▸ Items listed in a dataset
╔══

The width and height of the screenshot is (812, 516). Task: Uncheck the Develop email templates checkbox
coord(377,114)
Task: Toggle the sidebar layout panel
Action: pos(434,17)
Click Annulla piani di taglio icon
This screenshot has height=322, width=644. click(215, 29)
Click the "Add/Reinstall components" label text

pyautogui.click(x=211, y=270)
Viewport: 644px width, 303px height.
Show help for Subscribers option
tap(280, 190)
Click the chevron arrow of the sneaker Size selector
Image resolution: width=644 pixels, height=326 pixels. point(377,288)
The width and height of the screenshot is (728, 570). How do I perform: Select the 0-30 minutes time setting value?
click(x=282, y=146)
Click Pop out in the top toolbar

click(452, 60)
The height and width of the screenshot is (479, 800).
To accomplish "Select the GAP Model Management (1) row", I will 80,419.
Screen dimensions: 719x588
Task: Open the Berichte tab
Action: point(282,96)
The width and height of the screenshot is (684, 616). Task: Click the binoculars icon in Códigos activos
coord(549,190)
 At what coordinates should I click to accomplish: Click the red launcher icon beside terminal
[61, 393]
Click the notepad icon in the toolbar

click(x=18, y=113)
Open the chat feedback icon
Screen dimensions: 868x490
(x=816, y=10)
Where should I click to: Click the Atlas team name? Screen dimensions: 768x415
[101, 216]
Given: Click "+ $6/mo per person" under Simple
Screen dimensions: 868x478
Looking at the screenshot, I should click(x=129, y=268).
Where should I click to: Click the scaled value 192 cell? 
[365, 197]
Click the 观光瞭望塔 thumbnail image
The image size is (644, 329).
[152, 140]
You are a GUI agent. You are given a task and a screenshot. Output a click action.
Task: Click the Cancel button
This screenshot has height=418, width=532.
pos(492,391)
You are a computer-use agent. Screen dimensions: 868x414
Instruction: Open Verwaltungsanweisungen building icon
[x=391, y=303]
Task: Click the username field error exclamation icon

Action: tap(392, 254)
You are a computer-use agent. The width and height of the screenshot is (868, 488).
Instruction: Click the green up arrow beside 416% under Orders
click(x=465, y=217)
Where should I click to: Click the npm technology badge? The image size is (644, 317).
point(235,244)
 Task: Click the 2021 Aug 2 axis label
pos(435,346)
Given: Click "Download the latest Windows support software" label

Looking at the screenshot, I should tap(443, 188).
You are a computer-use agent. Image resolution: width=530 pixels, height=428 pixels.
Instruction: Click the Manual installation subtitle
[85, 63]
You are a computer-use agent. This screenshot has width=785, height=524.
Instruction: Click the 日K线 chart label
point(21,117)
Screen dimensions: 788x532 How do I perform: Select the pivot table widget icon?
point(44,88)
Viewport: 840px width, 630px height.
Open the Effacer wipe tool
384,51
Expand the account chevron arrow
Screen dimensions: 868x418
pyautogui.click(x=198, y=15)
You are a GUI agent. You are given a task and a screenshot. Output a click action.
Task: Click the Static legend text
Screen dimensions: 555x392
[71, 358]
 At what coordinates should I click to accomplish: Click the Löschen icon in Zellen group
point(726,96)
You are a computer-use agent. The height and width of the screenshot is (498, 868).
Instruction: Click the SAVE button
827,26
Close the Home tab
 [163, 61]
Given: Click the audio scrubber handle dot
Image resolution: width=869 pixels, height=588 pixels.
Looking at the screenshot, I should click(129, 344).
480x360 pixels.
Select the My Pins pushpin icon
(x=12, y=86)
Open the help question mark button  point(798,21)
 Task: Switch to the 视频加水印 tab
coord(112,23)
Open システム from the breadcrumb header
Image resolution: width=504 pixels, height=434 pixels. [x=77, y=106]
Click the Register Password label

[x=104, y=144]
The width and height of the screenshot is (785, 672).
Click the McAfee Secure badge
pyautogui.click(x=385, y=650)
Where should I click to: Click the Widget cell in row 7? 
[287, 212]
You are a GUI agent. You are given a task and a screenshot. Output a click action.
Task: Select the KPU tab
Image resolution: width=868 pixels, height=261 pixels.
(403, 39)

╚══

▸ TASK REQUIREMENTS
Across the entries above, find the lines with the string "computer" and copy them.

▸ ANSWER BOX
You are a computer-use agent. Screen dimensions: 868x414
You are a computer-use agent. The width and height of the screenshot is (868, 488).
You are a computer-use agent. Image resolution: width=530 pixels, height=428 pixels.
You are a computer-use agent. This screenshot has width=785, height=524.
You are a computer-use agent. The height and width of the screenshot is (498, 868).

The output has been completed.